── EXTRACTED DATA
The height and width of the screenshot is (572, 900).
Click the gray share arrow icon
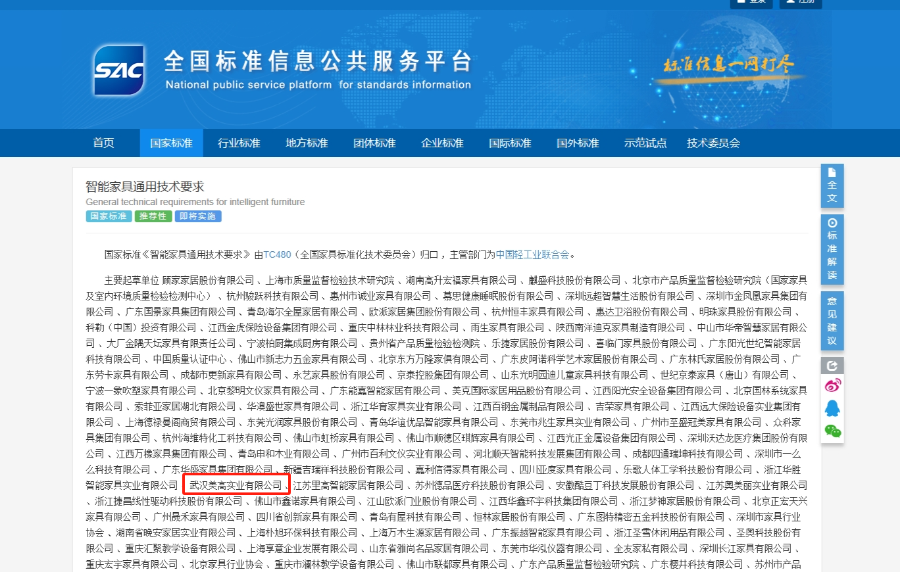click(x=832, y=366)
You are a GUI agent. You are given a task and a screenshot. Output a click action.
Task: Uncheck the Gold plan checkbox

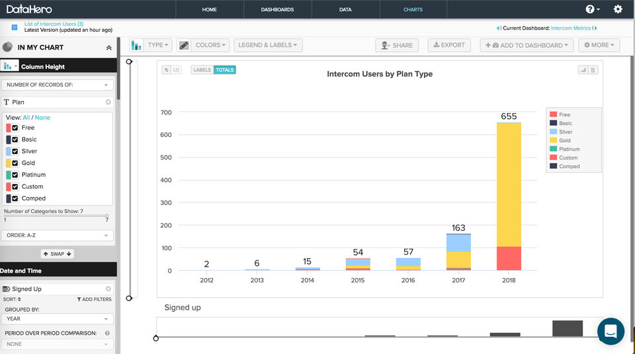pos(15,163)
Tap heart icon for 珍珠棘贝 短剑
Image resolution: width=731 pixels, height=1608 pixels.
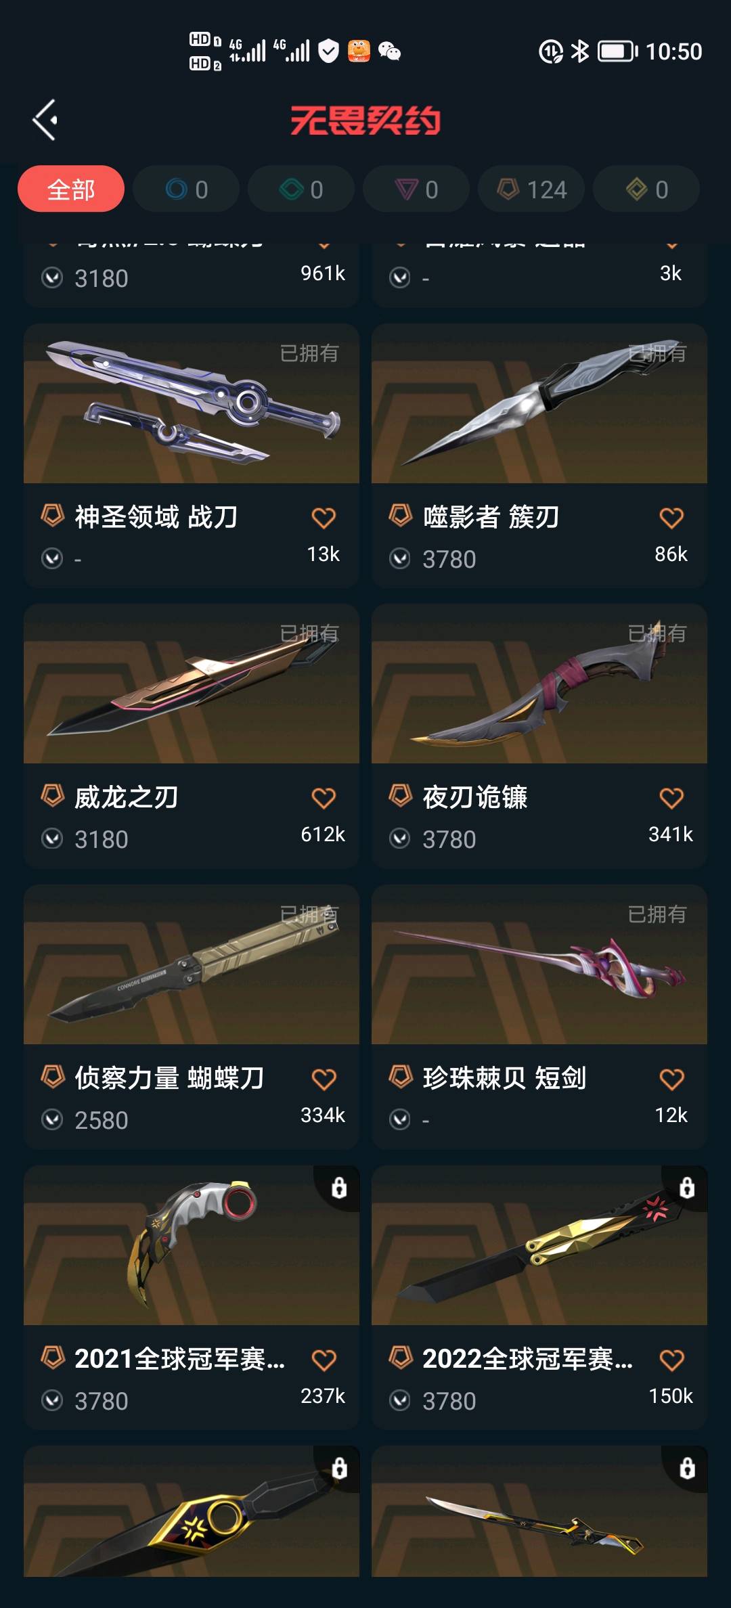[x=671, y=1079]
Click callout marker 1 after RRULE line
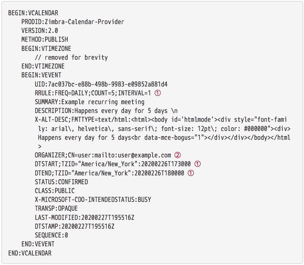Screen dimensions: 304x265 click(158, 93)
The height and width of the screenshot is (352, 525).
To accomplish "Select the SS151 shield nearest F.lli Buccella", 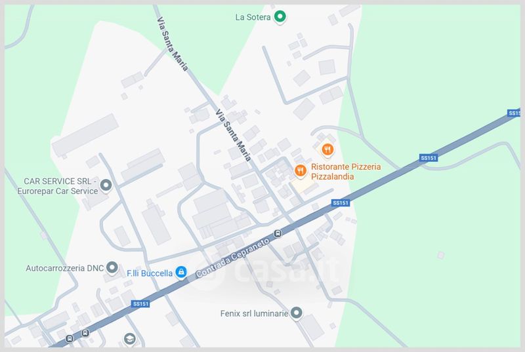I will [140, 304].
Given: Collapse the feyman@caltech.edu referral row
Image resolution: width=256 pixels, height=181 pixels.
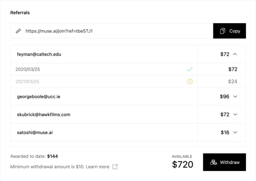Looking at the screenshot, I should [235, 54].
────
GIVEN TASK> Starting at the line containing "Given: Collapse the" and ending at the last line of the records, output each line as an item in a numbered list. Skip blank lines and omit the pictures.

SOLUTION FOR THIS TASK>
1. Given: Collapse the feyman@caltech.edu referral row
2. Image resolution: width=256 pixels, height=181 pixels.
3. Looking at the screenshot, I should [235, 54].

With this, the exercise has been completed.